* **Work request**
For the entries that follow, restate word for word the line containing "is (568, 1138).", the line containing "The width and height of the screenshot is (1484, 812).", and every line that lies between them.

(Working data)

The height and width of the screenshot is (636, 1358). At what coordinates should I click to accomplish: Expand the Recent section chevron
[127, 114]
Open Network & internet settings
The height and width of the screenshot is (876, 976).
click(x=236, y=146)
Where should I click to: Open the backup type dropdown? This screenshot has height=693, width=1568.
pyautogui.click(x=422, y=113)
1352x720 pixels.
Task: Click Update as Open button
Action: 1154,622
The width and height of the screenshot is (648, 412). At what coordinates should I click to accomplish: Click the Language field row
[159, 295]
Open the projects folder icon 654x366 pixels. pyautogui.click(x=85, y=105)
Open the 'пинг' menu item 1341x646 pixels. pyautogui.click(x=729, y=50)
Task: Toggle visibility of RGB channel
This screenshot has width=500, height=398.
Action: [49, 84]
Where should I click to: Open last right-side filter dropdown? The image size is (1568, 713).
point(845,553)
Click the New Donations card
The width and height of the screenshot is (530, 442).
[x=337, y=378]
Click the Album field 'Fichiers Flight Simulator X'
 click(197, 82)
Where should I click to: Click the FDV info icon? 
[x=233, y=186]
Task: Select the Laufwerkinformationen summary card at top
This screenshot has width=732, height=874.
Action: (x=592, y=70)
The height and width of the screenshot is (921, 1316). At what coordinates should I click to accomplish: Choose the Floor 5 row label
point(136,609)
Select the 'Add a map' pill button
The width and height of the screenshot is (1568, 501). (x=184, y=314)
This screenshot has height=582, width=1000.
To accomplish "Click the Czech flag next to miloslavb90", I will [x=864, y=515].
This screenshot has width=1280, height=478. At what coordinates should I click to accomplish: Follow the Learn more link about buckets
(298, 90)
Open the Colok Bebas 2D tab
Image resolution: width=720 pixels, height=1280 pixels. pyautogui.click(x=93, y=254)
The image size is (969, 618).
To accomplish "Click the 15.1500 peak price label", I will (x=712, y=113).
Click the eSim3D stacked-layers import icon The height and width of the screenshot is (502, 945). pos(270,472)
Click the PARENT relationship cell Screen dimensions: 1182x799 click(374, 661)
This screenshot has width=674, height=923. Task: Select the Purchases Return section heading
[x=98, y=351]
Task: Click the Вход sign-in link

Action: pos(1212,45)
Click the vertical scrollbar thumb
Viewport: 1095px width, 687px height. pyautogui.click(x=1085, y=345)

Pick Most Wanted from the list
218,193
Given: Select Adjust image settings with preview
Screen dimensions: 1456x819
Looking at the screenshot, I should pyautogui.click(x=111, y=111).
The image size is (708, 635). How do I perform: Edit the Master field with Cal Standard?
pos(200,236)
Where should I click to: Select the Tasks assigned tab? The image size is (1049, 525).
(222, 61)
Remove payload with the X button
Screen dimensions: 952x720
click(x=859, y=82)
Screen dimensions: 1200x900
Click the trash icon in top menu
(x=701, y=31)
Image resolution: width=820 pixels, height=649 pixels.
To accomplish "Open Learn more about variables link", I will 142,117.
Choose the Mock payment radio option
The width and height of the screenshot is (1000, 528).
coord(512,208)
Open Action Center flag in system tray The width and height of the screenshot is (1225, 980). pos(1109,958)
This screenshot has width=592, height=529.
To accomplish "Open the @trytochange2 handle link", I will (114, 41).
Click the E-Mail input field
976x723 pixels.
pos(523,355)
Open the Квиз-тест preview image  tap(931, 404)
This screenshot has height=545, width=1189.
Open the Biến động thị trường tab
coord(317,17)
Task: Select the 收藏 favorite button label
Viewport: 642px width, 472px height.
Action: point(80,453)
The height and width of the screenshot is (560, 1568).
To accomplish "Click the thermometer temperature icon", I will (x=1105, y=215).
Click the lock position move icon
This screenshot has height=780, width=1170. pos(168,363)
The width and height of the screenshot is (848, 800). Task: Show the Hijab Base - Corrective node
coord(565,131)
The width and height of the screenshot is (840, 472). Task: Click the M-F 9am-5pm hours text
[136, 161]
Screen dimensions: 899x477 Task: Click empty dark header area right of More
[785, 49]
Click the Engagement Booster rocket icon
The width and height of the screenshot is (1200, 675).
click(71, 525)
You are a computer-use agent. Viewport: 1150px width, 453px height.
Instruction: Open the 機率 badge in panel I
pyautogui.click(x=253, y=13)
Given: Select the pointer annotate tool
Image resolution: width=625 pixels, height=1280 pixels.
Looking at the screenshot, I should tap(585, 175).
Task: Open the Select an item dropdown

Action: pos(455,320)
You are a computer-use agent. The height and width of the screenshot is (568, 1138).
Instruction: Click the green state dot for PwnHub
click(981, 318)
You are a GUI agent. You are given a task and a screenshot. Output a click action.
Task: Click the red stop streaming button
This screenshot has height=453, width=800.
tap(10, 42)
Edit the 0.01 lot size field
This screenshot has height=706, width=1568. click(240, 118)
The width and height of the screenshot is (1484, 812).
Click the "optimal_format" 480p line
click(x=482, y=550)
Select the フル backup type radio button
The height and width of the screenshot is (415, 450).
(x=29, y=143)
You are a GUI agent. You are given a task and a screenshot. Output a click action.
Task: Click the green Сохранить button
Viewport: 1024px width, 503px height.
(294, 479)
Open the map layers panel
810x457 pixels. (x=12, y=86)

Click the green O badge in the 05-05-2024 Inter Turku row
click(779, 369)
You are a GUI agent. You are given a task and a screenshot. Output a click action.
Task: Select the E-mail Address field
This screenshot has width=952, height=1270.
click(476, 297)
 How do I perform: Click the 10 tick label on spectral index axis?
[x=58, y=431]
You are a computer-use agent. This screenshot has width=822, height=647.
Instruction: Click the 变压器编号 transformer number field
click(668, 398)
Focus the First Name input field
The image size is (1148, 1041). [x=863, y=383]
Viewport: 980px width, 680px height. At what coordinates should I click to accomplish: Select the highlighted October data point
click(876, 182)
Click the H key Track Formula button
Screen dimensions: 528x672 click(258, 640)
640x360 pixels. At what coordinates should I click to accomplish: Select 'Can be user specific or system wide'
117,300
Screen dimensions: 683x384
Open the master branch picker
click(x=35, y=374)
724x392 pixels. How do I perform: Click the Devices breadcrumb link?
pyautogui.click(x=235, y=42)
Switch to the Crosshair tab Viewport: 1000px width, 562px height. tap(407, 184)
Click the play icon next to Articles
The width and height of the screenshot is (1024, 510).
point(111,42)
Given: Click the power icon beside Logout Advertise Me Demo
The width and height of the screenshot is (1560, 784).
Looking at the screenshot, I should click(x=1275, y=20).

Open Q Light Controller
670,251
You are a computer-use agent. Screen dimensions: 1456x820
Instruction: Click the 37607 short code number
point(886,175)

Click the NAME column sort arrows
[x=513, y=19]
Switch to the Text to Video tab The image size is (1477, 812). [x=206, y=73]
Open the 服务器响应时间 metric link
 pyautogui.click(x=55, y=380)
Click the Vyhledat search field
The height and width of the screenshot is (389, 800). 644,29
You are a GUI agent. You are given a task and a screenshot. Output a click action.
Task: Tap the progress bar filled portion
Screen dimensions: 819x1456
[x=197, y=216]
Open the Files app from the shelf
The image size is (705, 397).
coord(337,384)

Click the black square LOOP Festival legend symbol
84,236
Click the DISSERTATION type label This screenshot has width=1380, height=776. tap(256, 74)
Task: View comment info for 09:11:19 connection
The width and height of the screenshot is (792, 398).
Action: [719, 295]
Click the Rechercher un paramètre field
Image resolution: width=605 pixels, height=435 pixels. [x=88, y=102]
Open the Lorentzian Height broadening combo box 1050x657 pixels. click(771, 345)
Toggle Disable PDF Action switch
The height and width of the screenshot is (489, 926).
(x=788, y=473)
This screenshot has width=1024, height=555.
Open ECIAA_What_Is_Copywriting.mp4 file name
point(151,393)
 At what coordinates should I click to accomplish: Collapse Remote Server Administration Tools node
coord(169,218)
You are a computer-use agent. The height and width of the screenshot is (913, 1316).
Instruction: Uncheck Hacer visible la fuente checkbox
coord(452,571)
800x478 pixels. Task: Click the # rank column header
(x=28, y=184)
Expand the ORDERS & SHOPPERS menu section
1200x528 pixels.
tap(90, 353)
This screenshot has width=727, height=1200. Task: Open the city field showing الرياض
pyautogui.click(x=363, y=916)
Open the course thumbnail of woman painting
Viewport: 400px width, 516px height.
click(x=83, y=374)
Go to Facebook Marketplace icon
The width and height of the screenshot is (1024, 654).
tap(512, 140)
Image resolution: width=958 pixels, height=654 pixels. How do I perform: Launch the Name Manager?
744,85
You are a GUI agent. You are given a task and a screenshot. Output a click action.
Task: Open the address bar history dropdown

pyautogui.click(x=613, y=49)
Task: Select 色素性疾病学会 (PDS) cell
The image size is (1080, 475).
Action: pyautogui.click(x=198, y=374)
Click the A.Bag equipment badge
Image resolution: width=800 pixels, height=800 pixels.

(End Working data)

* **Response to this task**
You are a computer-use agent. The height and width of the screenshot is (568, 1138).
Instruction: Click the green state dot for PwnHub
click(981, 318)
You are a GUI agent. You are given a task and a screenshot. Output a click action.
Task: Click the red stop streaming button
This screenshot has height=453, width=800.
tap(10, 42)
Edit the 0.01 lot size field
This screenshot has height=706, width=1568. click(240, 118)
The width and height of the screenshot is (1484, 812).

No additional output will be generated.